• **WHAT THIS TASK INVOLVES**:
Each line below containing the word "computer" needs to be shown.

Stored items:
===============

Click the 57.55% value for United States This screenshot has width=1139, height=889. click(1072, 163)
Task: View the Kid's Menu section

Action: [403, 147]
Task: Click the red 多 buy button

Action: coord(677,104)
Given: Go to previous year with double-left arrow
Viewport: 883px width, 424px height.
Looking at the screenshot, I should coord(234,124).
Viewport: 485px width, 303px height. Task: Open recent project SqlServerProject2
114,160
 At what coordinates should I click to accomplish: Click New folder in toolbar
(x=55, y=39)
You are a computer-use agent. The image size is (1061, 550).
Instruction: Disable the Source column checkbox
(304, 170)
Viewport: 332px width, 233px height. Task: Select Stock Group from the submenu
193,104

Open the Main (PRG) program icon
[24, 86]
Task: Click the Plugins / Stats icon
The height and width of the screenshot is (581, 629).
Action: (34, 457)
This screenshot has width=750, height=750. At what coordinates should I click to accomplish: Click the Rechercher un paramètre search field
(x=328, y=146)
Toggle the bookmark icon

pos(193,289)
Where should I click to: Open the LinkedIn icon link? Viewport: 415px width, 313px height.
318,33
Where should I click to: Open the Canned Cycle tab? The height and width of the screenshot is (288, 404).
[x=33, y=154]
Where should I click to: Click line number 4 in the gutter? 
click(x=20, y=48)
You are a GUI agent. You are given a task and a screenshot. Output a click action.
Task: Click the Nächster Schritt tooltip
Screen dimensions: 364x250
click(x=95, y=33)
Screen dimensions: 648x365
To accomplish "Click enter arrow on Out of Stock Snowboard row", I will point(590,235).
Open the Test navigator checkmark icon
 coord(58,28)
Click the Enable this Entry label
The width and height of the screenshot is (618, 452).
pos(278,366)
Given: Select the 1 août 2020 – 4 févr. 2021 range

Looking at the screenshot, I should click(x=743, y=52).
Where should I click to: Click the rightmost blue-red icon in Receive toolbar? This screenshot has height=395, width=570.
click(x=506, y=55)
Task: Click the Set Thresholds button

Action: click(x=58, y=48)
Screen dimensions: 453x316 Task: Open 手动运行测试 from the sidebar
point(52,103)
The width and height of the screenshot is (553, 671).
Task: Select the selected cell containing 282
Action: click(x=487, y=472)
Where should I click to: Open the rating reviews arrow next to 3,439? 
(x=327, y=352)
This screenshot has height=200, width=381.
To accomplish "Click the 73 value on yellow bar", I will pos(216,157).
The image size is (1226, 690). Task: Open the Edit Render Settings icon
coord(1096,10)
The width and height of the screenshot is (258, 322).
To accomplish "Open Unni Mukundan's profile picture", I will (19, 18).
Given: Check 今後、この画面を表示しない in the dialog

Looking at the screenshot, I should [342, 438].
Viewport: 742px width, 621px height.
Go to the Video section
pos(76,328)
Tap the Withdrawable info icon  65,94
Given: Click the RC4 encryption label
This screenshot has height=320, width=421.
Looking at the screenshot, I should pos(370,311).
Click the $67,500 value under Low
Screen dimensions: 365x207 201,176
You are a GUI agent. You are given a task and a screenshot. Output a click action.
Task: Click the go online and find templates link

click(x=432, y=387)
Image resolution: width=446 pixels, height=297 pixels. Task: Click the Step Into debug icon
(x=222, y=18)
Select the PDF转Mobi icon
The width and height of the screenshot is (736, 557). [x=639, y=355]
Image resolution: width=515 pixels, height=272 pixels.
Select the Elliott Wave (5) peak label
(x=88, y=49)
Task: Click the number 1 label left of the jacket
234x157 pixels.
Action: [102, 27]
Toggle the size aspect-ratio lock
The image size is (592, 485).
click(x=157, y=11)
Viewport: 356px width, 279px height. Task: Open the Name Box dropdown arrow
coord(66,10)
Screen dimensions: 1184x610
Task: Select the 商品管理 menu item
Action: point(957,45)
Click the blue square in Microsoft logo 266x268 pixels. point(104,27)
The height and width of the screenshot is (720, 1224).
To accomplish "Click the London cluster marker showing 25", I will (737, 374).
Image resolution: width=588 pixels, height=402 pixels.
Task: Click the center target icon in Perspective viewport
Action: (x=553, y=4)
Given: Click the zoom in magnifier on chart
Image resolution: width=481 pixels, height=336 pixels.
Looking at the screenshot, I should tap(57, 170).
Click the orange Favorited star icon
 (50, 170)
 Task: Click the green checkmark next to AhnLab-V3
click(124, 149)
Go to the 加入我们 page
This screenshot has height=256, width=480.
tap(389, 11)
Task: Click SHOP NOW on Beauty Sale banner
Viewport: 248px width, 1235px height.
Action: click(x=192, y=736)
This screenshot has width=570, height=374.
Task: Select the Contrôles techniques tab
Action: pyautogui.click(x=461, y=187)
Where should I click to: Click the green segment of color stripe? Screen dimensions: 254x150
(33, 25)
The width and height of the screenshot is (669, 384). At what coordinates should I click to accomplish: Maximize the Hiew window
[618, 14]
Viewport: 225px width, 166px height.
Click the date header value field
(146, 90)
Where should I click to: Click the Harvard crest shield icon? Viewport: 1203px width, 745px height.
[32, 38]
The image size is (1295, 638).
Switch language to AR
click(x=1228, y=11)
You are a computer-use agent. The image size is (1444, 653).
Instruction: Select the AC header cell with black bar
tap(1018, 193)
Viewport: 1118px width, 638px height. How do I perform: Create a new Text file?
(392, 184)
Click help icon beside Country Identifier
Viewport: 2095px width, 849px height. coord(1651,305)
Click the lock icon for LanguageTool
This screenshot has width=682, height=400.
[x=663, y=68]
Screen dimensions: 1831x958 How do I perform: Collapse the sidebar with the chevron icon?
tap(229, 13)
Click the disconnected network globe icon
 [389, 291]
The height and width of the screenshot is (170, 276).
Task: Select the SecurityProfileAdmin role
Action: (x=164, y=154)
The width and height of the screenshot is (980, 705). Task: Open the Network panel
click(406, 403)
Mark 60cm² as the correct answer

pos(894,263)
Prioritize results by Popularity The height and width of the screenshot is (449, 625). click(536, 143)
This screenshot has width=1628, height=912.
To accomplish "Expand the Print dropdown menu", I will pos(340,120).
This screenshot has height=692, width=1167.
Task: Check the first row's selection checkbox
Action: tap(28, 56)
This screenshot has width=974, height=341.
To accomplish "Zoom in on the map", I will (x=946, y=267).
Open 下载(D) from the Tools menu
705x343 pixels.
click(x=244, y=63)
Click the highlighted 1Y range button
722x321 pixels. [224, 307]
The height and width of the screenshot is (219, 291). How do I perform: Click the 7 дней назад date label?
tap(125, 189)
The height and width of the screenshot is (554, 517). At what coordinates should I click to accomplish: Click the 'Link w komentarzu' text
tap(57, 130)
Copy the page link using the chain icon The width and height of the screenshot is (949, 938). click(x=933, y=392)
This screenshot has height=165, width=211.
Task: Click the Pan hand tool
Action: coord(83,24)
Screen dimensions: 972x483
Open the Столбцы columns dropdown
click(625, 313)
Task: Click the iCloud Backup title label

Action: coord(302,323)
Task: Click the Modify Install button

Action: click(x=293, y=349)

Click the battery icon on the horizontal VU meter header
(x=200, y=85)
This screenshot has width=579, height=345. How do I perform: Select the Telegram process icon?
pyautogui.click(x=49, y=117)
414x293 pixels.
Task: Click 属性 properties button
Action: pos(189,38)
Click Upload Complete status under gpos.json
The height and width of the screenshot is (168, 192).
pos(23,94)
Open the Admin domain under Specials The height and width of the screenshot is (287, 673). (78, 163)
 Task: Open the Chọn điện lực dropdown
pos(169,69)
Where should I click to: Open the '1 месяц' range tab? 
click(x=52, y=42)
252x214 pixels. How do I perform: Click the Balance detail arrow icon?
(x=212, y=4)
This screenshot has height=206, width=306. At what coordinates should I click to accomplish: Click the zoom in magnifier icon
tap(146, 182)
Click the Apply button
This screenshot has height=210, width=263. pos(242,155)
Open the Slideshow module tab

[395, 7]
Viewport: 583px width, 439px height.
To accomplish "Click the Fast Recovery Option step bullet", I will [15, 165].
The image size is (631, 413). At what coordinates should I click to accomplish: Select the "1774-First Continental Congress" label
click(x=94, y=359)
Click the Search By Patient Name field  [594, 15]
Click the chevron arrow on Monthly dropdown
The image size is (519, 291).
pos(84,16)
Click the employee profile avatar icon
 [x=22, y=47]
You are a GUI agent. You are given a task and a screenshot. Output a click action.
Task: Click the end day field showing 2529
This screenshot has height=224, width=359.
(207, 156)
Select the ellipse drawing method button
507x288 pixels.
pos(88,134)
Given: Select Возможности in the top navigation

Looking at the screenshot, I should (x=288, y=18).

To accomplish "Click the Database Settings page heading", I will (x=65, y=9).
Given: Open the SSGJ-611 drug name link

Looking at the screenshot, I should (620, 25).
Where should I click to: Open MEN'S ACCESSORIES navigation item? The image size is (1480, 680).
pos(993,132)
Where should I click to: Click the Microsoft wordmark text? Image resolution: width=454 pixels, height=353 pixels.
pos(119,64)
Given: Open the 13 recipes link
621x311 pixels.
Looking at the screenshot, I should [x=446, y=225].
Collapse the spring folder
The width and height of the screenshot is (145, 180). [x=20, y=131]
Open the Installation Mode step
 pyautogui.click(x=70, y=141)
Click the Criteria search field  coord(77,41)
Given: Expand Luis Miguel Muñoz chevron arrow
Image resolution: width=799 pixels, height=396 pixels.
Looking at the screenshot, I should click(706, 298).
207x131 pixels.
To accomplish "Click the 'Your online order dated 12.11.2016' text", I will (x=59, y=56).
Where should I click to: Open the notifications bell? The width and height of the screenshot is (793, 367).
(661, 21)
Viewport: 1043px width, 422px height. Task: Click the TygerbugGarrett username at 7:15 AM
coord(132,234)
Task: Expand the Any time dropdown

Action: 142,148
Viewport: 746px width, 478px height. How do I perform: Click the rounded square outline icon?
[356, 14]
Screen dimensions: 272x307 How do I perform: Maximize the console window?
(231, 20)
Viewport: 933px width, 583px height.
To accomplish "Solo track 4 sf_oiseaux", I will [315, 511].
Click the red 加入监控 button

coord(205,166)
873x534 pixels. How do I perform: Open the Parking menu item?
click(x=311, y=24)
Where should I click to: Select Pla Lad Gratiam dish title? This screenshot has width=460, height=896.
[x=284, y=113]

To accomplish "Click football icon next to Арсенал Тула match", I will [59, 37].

===============

• **COMPLETED TASK**:
You are a computer-use agent. The image size is (1061, 550).
You are a computer-use agent. The image size is (1444, 653).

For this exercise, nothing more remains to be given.